-- The task --
For this exercise, copy exactly the lines below from the one with "You are a GUI" through the one with "Given: Click the Aperçu info icon" and leave out the pictures.

-- Data extracts --
□ □ □

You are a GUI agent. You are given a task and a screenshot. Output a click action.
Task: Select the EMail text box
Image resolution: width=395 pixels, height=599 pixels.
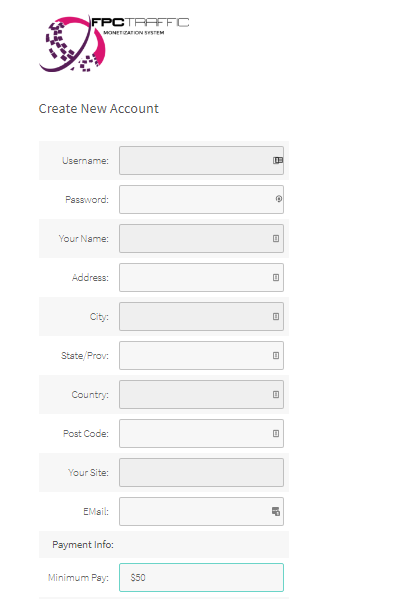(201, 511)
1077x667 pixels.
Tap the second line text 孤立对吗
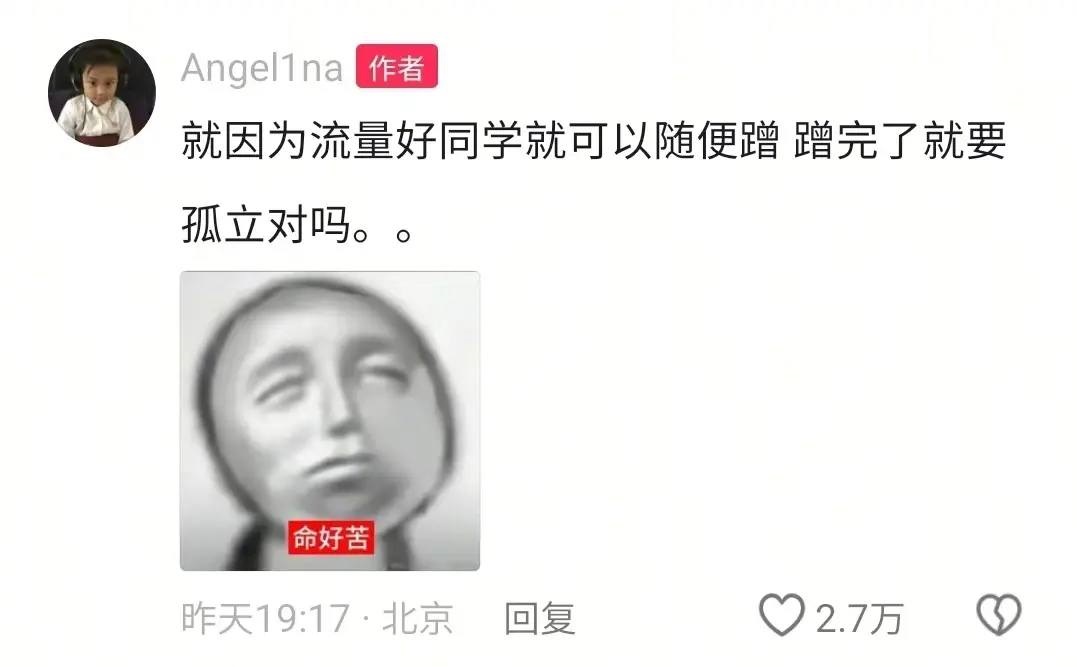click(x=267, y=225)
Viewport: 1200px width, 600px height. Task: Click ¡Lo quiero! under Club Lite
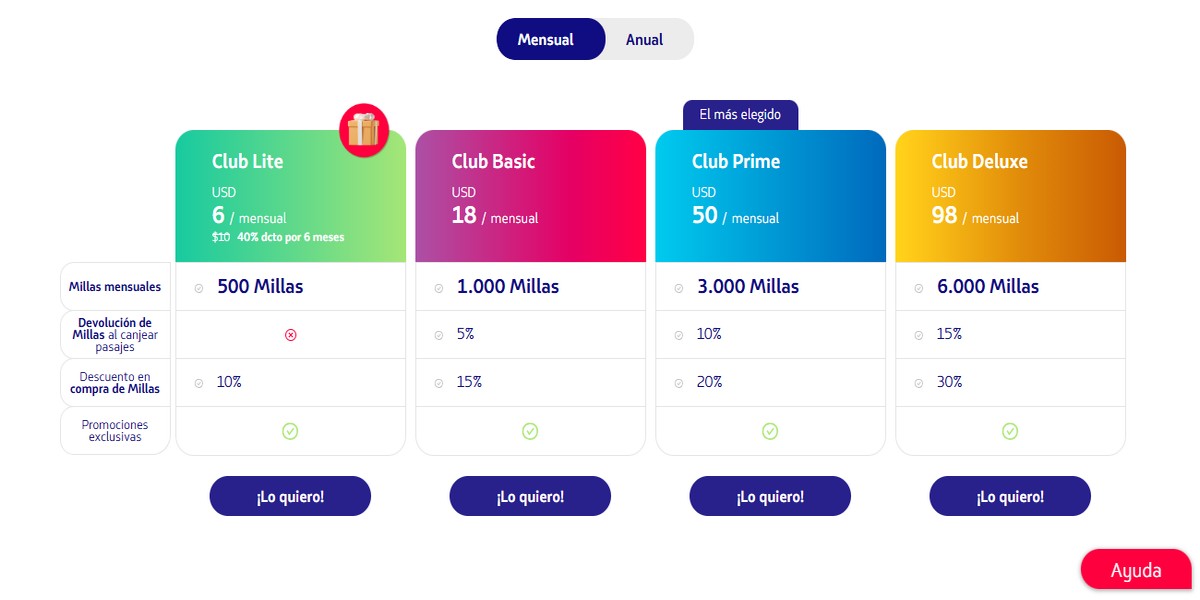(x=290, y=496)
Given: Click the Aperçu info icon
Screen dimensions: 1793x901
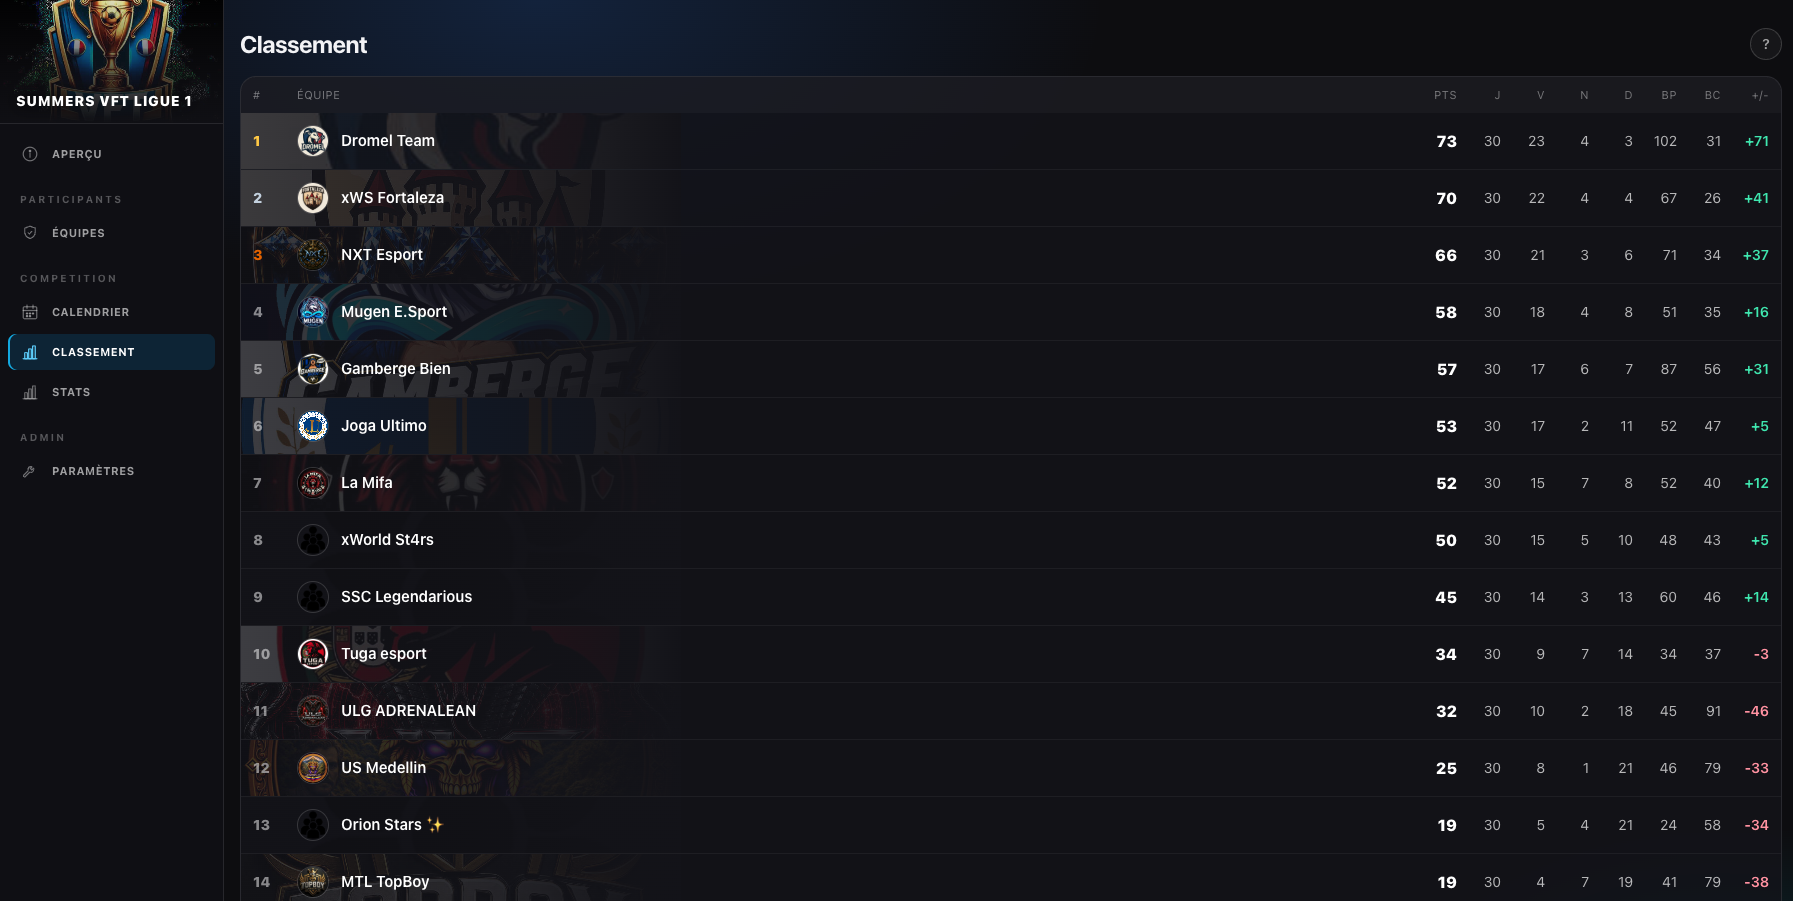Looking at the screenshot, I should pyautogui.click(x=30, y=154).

□ □ □

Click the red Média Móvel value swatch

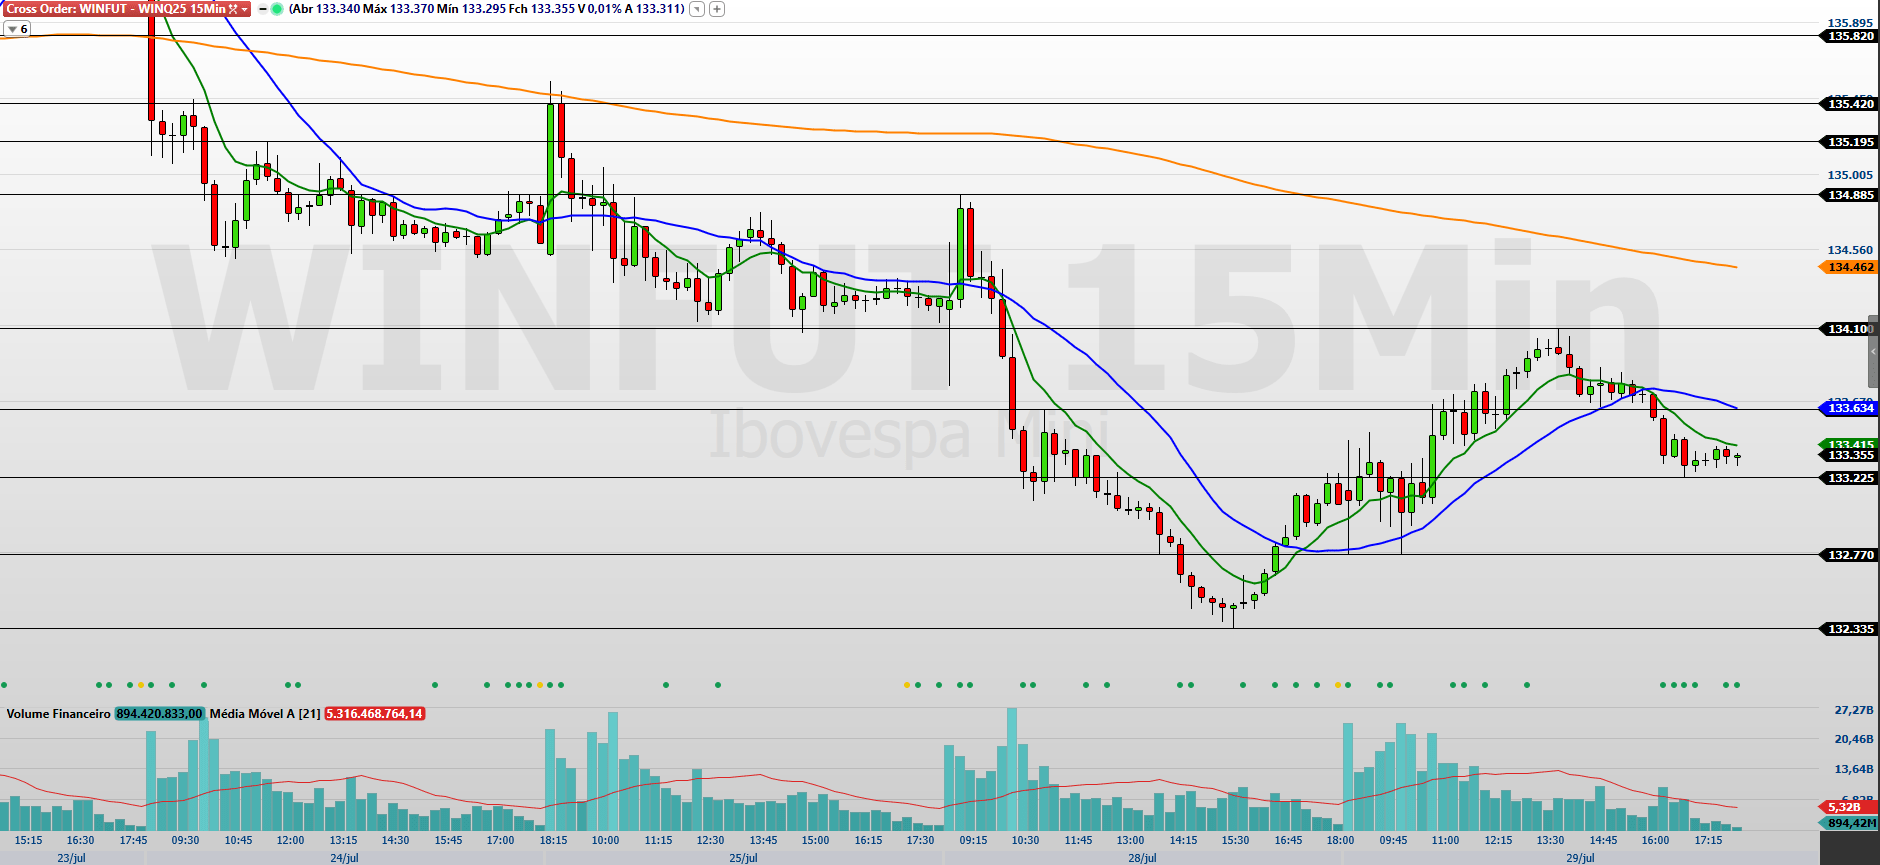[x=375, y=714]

□ □ □

-- Final answer --
You are a GUI agent. You are given a task and a screenshot. Output a click action.
Task: Select the EMail text box
Image resolution: width=395 pixels, height=599 pixels.
(201, 511)
1077x667 pixels.
Tap the second line text 孤立对吗
click(x=267, y=225)
Viewport: 1200px width, 600px height. Task: Click ¡Lo quiero! under Club Lite
(x=290, y=496)
Given: Click the Aperçu info icon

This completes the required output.